▸ **What you need to do**
List every row below that contains the string "pixels", copying each matching line in full.

▸ **Supplied entries**
-- Begin --

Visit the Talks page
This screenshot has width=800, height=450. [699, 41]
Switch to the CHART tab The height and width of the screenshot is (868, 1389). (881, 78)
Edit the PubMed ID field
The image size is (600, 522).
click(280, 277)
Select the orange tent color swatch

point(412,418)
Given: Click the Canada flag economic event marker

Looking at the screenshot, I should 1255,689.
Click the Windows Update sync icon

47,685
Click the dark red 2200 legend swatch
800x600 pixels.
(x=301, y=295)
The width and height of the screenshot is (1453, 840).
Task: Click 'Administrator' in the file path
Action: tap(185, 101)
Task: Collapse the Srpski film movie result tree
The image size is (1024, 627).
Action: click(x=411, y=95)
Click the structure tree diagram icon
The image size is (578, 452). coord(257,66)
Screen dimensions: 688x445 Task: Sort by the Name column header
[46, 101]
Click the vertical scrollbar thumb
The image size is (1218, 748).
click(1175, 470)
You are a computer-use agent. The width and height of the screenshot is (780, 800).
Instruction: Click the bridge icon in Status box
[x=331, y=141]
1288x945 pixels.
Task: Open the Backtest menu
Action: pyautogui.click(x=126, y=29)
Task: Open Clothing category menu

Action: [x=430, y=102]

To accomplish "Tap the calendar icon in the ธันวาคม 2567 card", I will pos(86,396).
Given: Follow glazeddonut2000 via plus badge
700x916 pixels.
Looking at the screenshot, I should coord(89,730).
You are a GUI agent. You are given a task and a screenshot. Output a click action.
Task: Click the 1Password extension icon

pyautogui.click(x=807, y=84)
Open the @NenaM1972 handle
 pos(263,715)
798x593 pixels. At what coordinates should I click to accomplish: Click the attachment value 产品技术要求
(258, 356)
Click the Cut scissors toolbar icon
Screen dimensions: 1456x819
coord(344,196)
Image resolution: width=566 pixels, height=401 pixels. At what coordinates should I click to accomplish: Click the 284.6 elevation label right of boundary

-- End --

▸ **Result**
800x600 pixels.
1288x945 pixels.
700x916 pixels.
798x593 pixels. At what coordinates should I click to accomplish: Click the attachment value 产品技术要求
Image resolution: width=566 pixels, height=401 pixels. At what coordinates should I click to accomplish: Click the 284.6 elevation label right of boundary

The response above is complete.